The reply should contain each record below, returned exactly as given.

***

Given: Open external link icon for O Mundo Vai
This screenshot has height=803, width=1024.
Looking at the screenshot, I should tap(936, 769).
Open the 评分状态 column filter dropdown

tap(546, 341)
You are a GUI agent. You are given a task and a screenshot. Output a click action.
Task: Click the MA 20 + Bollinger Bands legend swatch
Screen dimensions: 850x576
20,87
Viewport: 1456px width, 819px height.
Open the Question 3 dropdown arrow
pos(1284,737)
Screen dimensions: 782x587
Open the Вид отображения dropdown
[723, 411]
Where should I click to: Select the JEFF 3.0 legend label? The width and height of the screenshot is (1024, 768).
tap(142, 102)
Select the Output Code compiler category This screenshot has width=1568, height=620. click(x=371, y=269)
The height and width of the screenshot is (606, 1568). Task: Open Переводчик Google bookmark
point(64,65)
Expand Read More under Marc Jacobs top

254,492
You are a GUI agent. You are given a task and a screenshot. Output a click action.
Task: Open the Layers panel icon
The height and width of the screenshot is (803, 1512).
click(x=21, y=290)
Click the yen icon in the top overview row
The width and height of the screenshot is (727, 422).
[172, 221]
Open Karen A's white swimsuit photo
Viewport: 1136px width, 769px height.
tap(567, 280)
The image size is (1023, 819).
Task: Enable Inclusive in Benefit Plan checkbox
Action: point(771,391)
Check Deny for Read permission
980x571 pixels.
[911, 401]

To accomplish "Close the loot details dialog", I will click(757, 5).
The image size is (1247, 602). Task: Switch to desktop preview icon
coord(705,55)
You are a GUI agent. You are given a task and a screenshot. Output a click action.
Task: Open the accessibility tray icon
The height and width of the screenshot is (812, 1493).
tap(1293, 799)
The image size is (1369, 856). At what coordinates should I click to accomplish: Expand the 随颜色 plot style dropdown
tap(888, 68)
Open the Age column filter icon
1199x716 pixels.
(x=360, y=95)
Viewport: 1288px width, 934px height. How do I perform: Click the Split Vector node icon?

***

Task result.
Given: Open external link icon for O Mundo Vai
This screenshot has height=803, width=1024.
Looking at the screenshot, I should tap(936, 769).
Open the 评分状态 column filter dropdown

tap(546, 341)
You are a GUI agent. You are given a task and a screenshot. Output a click action.
Task: Click the MA 20 + Bollinger Bands legend swatch
Screen dimensions: 850x576
20,87
Viewport: 1456px width, 819px height.
Open the Question 3 dropdown arrow
pos(1284,737)
Screen dimensions: 782x587
Open the Вид отображения dropdown
[723, 411]
Where should I click to: Select the JEFF 3.0 legend label? The width and height of the screenshot is (1024, 768).
tap(142, 102)
Select the Output Code compiler category This screenshot has width=1568, height=620. click(x=371, y=269)
The height and width of the screenshot is (606, 1568). Task: Open Переводчик Google bookmark
point(64,65)
Expand Read More under Marc Jacobs top

254,492
You are a GUI agent. You are given a task and a screenshot. Output a click action.
Task: Open the Layers panel icon
The height and width of the screenshot is (803, 1512).
click(x=21, y=290)
Click the yen icon in the top overview row
The width and height of the screenshot is (727, 422).
[172, 221]
Open Karen A's white swimsuit photo
Viewport: 1136px width, 769px height.
tap(567, 280)
The image size is (1023, 819).
Task: Enable Inclusive in Benefit Plan checkbox
Action: point(771,391)
Check Deny for Read permission
980x571 pixels.
[911, 401]

To accomplish "Close the loot details dialog", I will click(757, 5).
The image size is (1247, 602). Task: Switch to desktop preview icon
coord(705,55)
You are a GUI agent. You are given a task and a screenshot. Output a click action.
Task: Open the accessibility tray icon
The height and width of the screenshot is (812, 1493).
tap(1293, 799)
The image size is (1369, 856). At what coordinates should I click to accomplish: Expand the 随颜色 plot style dropdown
tap(888, 68)
Open the Age column filter icon
1199x716 pixels.
(x=360, y=95)
Viewport: 1288px width, 934px height. How do I perform: Click the Split Vector node icon?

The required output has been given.